▶ [PASSAGE GIVEN]:
○ ○ ○

Deduction of tax at source in relation to payments made to non-residents has been a focal point of long standing tax litigation. In spite of several tax rulings pronounced in this context, the issue has still not attained conclusive finality. The epicentre of this unresolved issue lies in the fact that different courts have been pronouncing contrary rulings on this subject.

Recently, the Delhi Tribunal had the opportunity to revisit this issue in the Millennium Infocom Technologies Ltd (21 SOT 152) case.

Law as of today

Just to briefly touch upon the law as it exists today, Section 195(1) of the Income-Tax (I-T) Act provides that where a person is responsible for paying any sum to a non-resident which is chargeable to tax in India, he is required to withhold tax at the time of such payment or credit of the income to the account of the payee, whichever is earlier.

Further, Section 195(2) provides that where the payer believes that the whole of such sum paid to the non-resident payee is not liable to tax in India, he may make an application to the assessing officer (AO) to determine the appropriate proportion of such sum so chargeable to tax and upon such determination, tax shall be deducted only on that proportion of the sum which is so chargeable.

In continuation to the above, the Central Board of Direct Taxes (CBDT) has issued Circular No. 759 dated November 18, 1997, Circular No. 767 (May 22, 1998), Circular No. 10/2002 (October 9, 2002) and Circular No. 3 (July 19, 2007) in this context.

Circular No. 759 broadly provides that remittances to non-residents would be allowed to be made by the RBI without insisting on a No Objection Certificate from the revenue authorities provided the person making the remittance furnishes an undertaking in duplicate, accompanied by a certificate from an accountant (the RBI regulations currently entail production of accountants certificate in relation to most payments made to non-residents Circular No. 3 of July 19, 2007). Further, Circular No. 10/2002 provides the specific format of such an accountants certificate.

Accordingly, the law seems to be fairly clear to the effect that where a payment made to a non-resident is not chargeable to tax in India, Section 195(1) of the I-T Act would not apply in such a case. Further, to determine whether a particular payment made to a non- resident is chargeable to tax in India or not, the payer may approach an accountant as opposed to approaching the revenue authorities (which generally results in long delays).

Simple as it sounds, the above provisions have been a subject matter of protracted litigation. The revenue authorities have often taken a position that regardless of whether the payment made to a non-resident is chargeable to tax in India or not, the payer is obligated to approach the Revenue under Section 195(2) of the I-T Act and further, in case the payer does not prefer to do so, he is liable to deduct tax on the gross amount paid.

○ ○ ○

▶ [INFORMATION SHOWN]:
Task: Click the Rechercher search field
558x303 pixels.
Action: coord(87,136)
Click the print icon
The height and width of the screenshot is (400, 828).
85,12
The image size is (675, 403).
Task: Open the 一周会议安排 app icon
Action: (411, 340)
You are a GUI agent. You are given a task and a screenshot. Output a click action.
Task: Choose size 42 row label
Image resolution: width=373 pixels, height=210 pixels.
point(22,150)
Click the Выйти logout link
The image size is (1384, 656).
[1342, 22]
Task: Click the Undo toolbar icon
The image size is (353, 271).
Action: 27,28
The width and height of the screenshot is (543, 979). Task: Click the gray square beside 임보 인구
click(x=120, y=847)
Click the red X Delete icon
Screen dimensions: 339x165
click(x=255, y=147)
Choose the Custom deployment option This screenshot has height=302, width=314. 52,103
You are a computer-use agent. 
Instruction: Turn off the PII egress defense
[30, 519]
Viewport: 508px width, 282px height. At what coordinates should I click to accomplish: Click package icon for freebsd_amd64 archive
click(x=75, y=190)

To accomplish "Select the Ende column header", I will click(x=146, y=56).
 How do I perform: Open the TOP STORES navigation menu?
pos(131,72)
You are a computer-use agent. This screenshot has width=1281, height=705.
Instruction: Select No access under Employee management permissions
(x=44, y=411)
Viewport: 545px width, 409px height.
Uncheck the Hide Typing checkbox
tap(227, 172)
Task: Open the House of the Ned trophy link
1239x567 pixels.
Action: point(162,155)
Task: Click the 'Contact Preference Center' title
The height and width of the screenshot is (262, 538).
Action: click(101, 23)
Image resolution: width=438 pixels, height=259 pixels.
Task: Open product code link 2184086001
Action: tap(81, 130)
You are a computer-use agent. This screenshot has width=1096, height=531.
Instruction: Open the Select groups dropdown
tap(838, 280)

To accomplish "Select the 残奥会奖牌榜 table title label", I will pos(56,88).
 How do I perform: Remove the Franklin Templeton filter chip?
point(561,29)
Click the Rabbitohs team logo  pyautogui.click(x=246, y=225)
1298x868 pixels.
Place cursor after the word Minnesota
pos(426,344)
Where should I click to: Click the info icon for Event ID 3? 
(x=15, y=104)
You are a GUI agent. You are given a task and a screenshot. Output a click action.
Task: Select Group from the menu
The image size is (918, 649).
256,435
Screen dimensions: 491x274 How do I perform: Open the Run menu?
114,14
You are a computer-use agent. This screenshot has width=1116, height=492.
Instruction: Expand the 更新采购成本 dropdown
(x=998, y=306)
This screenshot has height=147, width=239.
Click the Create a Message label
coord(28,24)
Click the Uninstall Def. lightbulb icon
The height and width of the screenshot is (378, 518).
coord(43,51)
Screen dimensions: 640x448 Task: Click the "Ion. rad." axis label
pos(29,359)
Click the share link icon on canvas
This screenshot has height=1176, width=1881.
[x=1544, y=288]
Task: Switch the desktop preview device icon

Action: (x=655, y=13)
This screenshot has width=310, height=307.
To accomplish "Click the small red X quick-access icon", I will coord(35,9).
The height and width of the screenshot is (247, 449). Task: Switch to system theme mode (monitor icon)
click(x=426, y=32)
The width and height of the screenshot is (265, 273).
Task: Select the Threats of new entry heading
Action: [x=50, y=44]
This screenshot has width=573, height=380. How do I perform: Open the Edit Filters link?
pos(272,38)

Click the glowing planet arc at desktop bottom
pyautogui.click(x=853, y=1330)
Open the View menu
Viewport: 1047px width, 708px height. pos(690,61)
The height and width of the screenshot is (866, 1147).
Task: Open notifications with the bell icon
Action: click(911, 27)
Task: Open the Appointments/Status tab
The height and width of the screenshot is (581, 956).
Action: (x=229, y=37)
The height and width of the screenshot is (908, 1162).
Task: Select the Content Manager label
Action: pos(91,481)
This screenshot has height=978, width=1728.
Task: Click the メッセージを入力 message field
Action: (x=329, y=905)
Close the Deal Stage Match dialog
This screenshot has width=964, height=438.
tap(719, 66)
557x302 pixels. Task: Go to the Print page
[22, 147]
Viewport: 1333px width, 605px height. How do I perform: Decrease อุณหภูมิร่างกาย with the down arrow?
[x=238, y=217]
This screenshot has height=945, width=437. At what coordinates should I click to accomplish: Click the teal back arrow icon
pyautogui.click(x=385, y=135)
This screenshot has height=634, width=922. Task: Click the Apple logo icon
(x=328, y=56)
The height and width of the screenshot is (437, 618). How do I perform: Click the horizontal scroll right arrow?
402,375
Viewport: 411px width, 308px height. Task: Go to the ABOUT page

○ ○ ○

▶ [WHAT YOU WILL DO]:
1/ According to the passage on tax withholding for payments to non-residents, which circular sets out the specific format of the accountant's certificate?
2/ For each statement below, say whether it agrees with the passage on tax withholding for payments to non-residents, and quote the deciding words.
(a) Under Section 195(2), a payer may apply to the assessing officer to determine the proportion of a sum that is chargeable to tax in India.
(b) Circular No. 759 is dated May 22, 1998.
(c) The revenue authorities have held that a payer need not approach the Revenue when a payment is not chargeable to tax in India.

▶ [WORKED ANSWERS]:
1/ Circular No. 10/2002.

2/
(a) Yes: "he may make an application to the assessing officer (AO) to determine the appropriate proportion of such sum so chargeable to tax"
(b) No: "Circular No. 759 dated November 18, 1997"
(c) No: "regardless of whether the payment made to a non-resident is chargeable to tax in India or not, the payer is obligated to approach the Revenue under Section 195(2) of the I-T Act"